Er is voor gekozen om begrippen die al zijn omschreven in de Participatiewet, Bbz 2004, IOAW, IOAZ of Awb niet afzonderlijk te definiëren in deze verordening. Dit voorkomt dat in geval van wijziging van betreffende definities in deze wetten ook de verordening moet worden gewijzigd. De begrippen die niet zijn omschreven in deze wetten, of die verduidelijkt moeten worden, zijn in het tweede lid omschreven.
Het begrip ‘uitkering’ moet gezien worden als de verzamelnaam voor het begrip ‘bijstand’ in de Participatiewet en Bbz 2004 en het begrip ‘uitkering’ in de IOAW en IOAZ.

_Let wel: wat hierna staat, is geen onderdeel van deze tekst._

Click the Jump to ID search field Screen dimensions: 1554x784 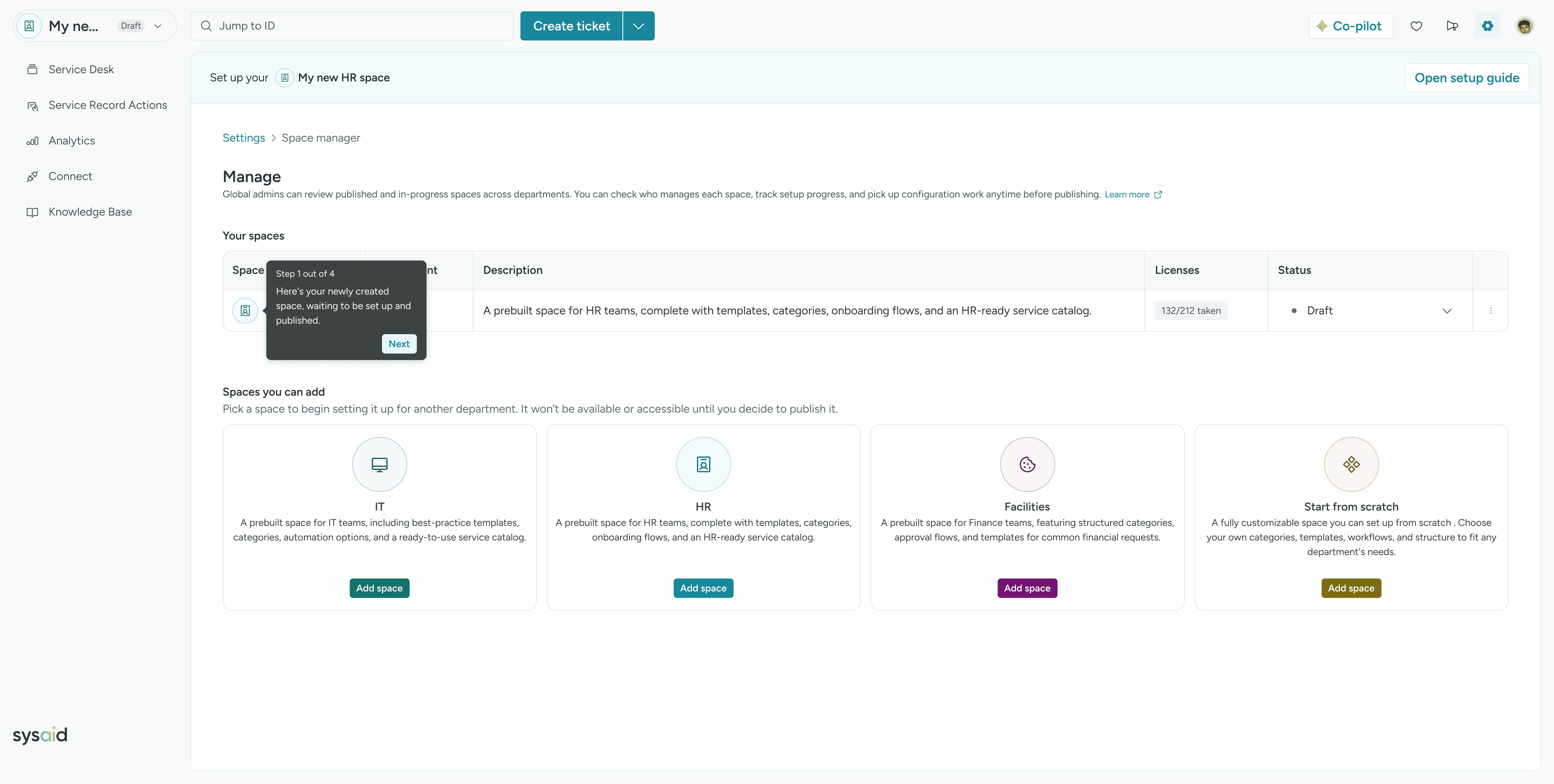tap(352, 26)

Artikel 2. Opdracht aan het college
In dit artikel wordt aangegeven dat de gemeente om invulling te geven aan het nakomen van de verplichtingen verbonden aan de uitkeringsverlening gebruik maakt van een handhavings- en controleplan. Dit plan wordt vastgesteld door het college en bevat richtlijnen en aanwijzingen voor de uitvoering, waardoor het handelen van de gemeentelijke uitvoering expliciet toetsbaar en transparant wordt. Het plan bevat uitvoeringsvoorschriften voor de wijze waarop het college ten tijde van de aanvraag, de voortzetting of de beëindiging van de uitkering zorg draagt voor het voorkomen van fraude, misbruik of oneigenlijke gebruik van uitkeringen. Ook geeft dit plan aan op welke wijze en momenten er controles plaatsvinden op de door de belanghebbende verstrekte informatie en gegevens. Om invulling te geven aan deze controles wordt het handhavings- en controleplan aangevuld met protocollen die richting geven aan het handelen van betrokken ambtenaren.

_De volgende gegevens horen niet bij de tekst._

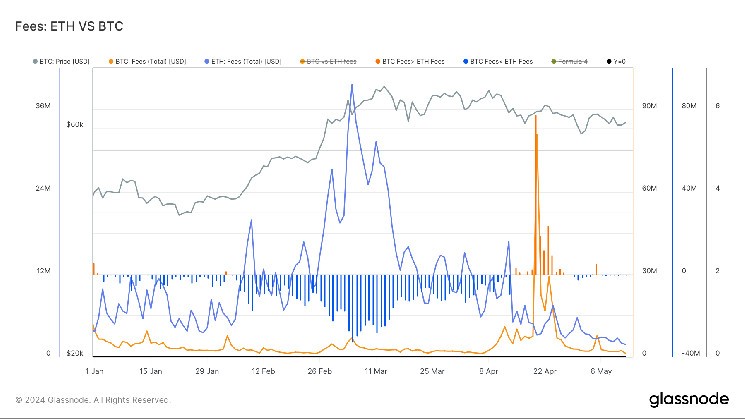
Task: Click the highest blue ETH fees peak
Action: 352,87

Artikel 3. Afstemmen van de uitkering
Indien belanghebbende na constatering van het niet nakomen van de inlichtingenplicht op grond van artikel 17 Participatiewet, artikel 13 IOAW of artikel 13 IOAZ rechthebbende in de zin van één van deze wetten blijft, volgt een verlaging van de uitkering conform hetgeen hierover door de Raad is vastgelegd in de Afstemmingsverordening Participatiewet, IOAW en IOAZ gemeente Renkum 2015 of de daarop volgende. Artikel 17 Participatiewet is overeenkomstig van toepassing op de Bbz 2004.
Artikel 4. Aangifte bij het Openbaar Ministerie
In de ‘Aanwijzing Sociale Zekerheidsfraude’ van het OM zijn de uitgangspunten vastgelegd wanneer door het college aangifte gedaan kan worden indien een gedraging van een belanghebbende als bedoeld in artikel 3 leidt tot benadeling van de gemeente.

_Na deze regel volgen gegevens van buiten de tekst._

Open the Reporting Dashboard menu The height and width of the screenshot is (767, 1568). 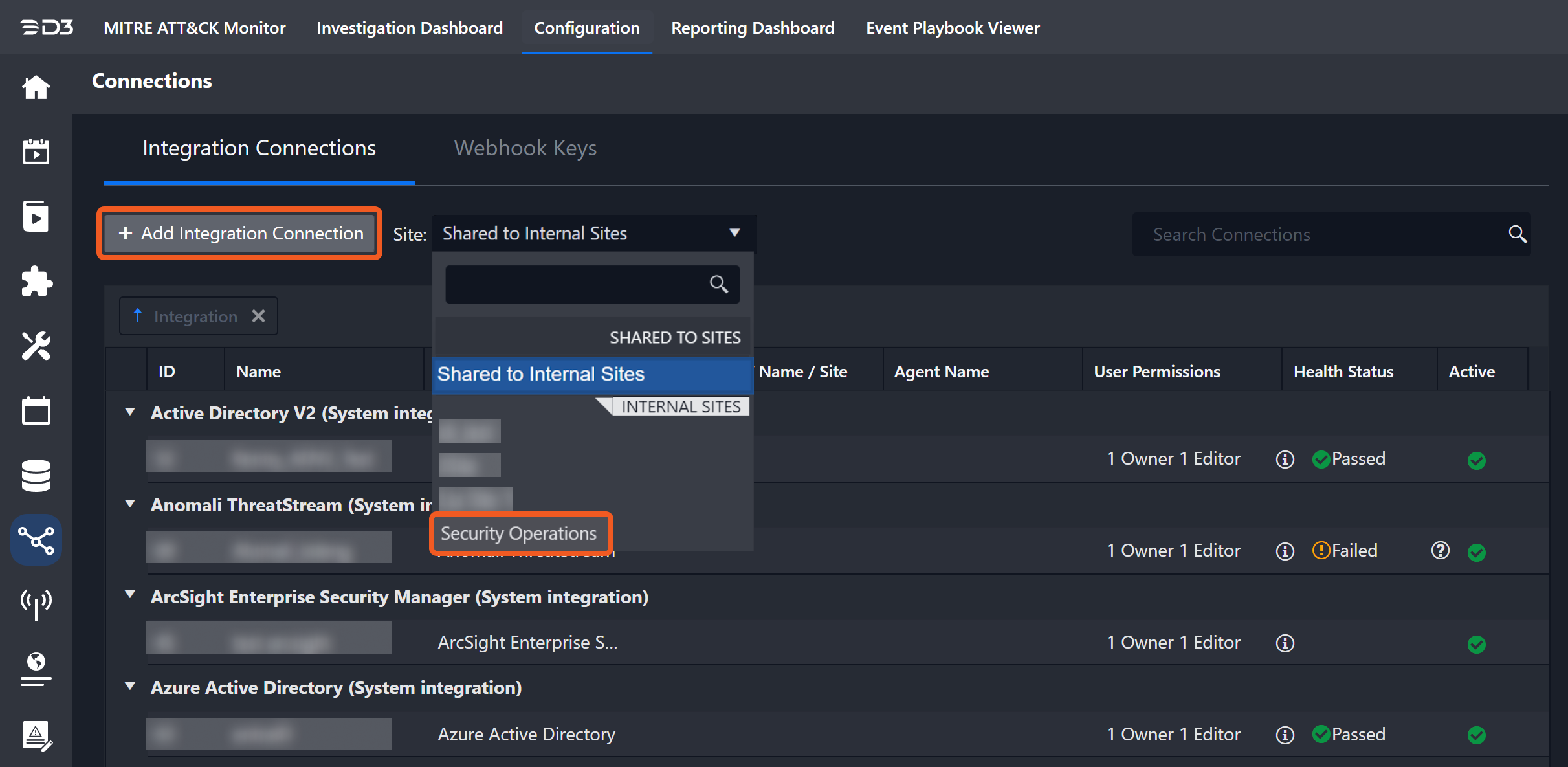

Onder de huidige regeling bestaat de verplichting voor gemeenten om proces-verbaal op te maken en aangifte te doen bij het Openbaar Ministerie indien er sprake is van fraude en het benadelingsbedrag gelijk is aan of meer bedraagt dan € 50.000,- (de aangifterichtlijn sociale zekerheid). Ingeval er geen maatregel getroffen kan worden, kan ook bij een lager fraudebedrag aangifte gedaan worden.
Op grond van deze bepaling is het college bevoegd om nadere regels vast te stellen.
Artikel 6 Citeertitel, inwerkingtreding nieuwe en intrekking oude verordening
Dit artikel spreekt voor zich en behoeft geen nadere toelichting.